[Haskell-cafe] Are explicit exports and local imports desirable in a production application?
Simon Peyton Jones
simonpj at microsoft.com
Fri Sep 18 07:48:11 UTC 2020
| For explicit exports, I often leave them off for convenience during
| development, but put them in when it settles down. I don't think it
| unlocks any optimization in code generation
Actually, it does make a difference to optimisation. If a function is known not to be exported, then GHC knows every one of its call sites. Eg so
* It may be called only once, and can be inlined (regardless of size)
at that call site.
* If we get a worker/wrapper split, we'll inline the wrapper at all the
call sites. If it's not exported, GHC can discard the wrapper.
* CalledArity analysis can be much more aggressive when it can see all
call sites.
I don't know anyone who has measured the perf or binary-size benefits of limiting export lists. It's probably not huge. But it's not zero.
Simon
| -----Original Message-----
| From: Haskell-Cafe <haskell-cafe-bounces at haskell.org> On Behalf Of Evan
| Laforge
| Sent: 18 September 2020 02:58
| To: Isaac Elliott <isaace71295 at gmail.com>
| Cc: Olaf Klinke <olf at aatal-apotheke.de>; Haskell Cafe <haskell-
| cafe at haskell.org>
| Subject: Re: [Haskell-cafe] Are explicit exports and local imports desirable
| in a production application?
|
| On Thu, Sep 17, 2020 at 3:08 PM Isaac Elliott <isaace71295 at gmail.com> wrote:
| >
| > I don't think that it's unreasonable in general to expect people to
| explore a codebase via IDE tooling. But given Haskell's current situation on
| that front, I currently agree with your approach to Haskell imports/exports.
| >
| > Ignat, I agree with you that explicit imports/exports involve unnecessary
| typing. I call this "busywork". Explicit exports still seem valuable for
| encapsulation, avoiding name clashes, and in the case of GHC they unlock a
| bit more optimisation.
| >
| > In this case I think that we should automate that busywork, and hopefully
| the recent Haskell IDE work gives us a path in that direction.
|
| I mention this every time it comes up, but you can automate it right
| now, and I've been doing it for the last 10 years or so, no IDE
| needed. The tool I wrote is called fix-imports, but there are a
| number of others floating around. So I don't agree that writing
| imports is busywork, you never had to write that stuff in the first
| place, if you really didn't want to.
|
| Another benefit of qualifications for navigation is that they can
| disambiguate tags. Fancier IDE-like tools could do that without the
| qualification, but tags are here now and I think they actually work
| better. Actually on further thought, the same thing that
| disambiguates based on qualification could also easily disambiguate
| without it, so maybe this is not a real benefit after all. I just
| happened to set up the former and not the latter :) My first step
| looking at any third-party code is to tags the whole lot but for
| whatever reason I still much prefer qualifications. Few people use
| them though.
|
| For explicit exports, I often leave them off for convenience during
| development, but put them in when it settles down. I don't think it
| unlocks any optimization in code generation, but it does make rebuilds
| faster because it won't change the hi file if you changed a
| non-exported non-inlined function. You also get unused warnings.
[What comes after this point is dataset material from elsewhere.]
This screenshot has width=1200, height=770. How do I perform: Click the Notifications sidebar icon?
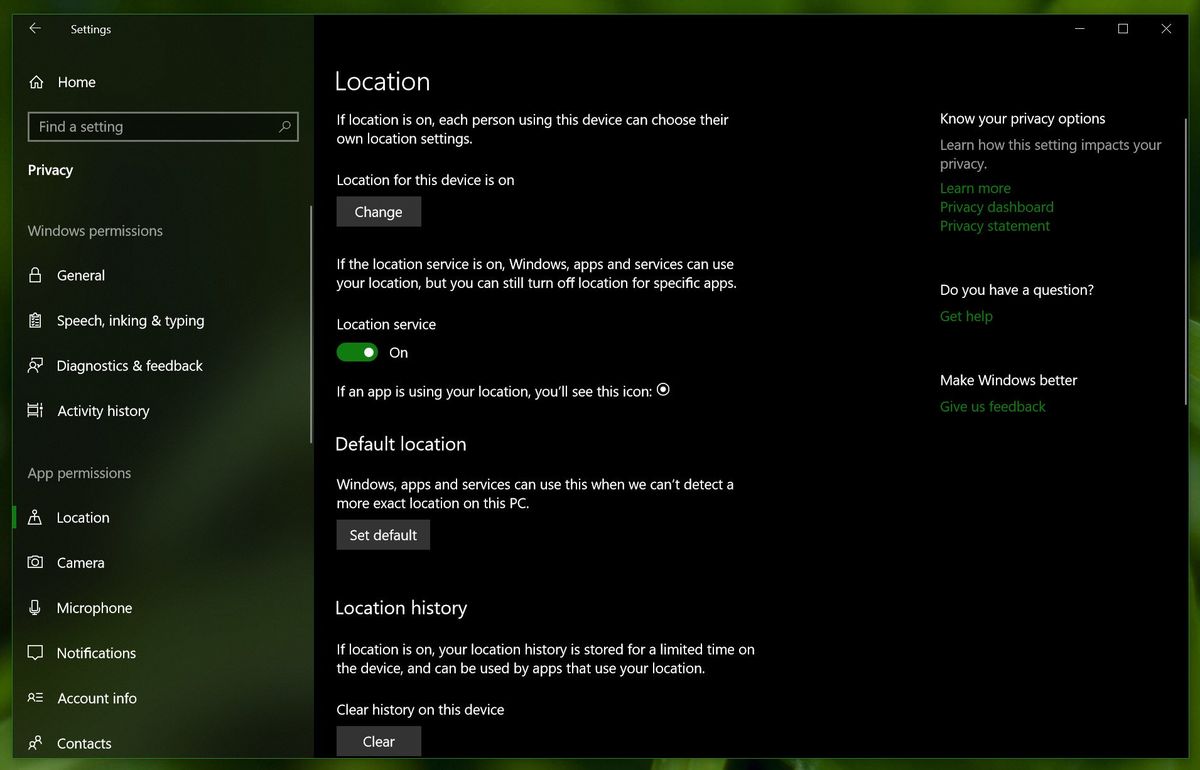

| When I add the export list, I often append '#ifdef TEST , module
| This.Module #endif' so that tests still have total visibility. I
| prefer this to the Internal module approach because I don't like
| zillions of modules with the same name, and I don't want to have to
| structure code to the whims of tests, and I like to get unused symbol
| warnings from ghc without having to go to weeder.
|
| One benefit to explicit exports that surprises me is the trivial
| detection of unused functions. On several occasions I have done extra
| work or even just extra thinking to try to preserve a caller, only to
| find out that due to the changes I just made, it has no other users
| and I could have just deleted it without thinking hard. Yes, a simple
| grep would have revealed that, but I will instantly notice ghc saying
| unused symbol and I might not think to insert manual greps into my
| planning process. Often it's a whole chain of callers that can be
| deleted, and ghc will find those all immediately.